Listed records »
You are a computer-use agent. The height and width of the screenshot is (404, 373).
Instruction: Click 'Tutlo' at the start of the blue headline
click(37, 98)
--
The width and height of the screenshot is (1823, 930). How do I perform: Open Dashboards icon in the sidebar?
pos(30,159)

Short problem »
Write out the records from the line with "The width and" to the line with "pos(30,159)" as a JSON list of strings, one string per line, with blank lines left out.

Correct result »
[
  "The width and height of the screenshot is (1823, 930). How do I perform: Open Dashboards icon in the sidebar?",
  "pos(30,159)"
]